**TRY IT:** Below are the entries. Transcribe exactly the lines from the one with "How do I perform: Click" through the one with "Viewport: 826px width, 511px", ends included, and leave out all others.

[Collected data]

§ §

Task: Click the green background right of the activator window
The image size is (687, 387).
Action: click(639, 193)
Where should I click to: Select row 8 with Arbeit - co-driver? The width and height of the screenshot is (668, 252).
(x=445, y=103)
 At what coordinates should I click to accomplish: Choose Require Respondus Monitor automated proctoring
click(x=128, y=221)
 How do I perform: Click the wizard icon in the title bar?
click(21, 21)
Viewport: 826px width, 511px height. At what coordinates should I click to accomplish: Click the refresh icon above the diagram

§ §

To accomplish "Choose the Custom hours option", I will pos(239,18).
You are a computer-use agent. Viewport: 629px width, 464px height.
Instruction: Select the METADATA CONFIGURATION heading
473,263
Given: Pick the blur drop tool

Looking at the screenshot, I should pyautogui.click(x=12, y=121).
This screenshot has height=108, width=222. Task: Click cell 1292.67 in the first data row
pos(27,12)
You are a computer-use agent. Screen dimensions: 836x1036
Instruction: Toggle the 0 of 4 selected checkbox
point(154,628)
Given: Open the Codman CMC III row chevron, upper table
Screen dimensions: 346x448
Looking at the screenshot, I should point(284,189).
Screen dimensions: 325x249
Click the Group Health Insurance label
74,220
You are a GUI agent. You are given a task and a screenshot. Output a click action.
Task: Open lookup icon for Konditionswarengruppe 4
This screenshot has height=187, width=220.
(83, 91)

§ §

**RESULT BELOW:**
 How do I perform: Click the wizard icon in the title bar?
click(21, 21)
Viewport: 826px width, 511px height. At what coordinates should I click to accomplish: Click the refresh icon above the diagram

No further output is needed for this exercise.